* Start Record set *
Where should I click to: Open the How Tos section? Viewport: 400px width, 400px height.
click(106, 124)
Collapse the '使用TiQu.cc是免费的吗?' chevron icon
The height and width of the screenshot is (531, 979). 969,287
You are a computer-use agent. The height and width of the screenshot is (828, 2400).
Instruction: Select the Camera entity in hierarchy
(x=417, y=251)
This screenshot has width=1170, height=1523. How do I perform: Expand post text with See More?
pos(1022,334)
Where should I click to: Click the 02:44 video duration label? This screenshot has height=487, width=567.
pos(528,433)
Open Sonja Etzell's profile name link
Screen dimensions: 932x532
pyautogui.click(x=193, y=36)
* End Record set *
Given instruction
Select each row above that contains the word "This".

Reply
This screenshot has width=1170, height=1523. How do I perform: Expand post text with See More?
Where should I click to: Click the 02:44 video duration label? This screenshot has height=487, width=567.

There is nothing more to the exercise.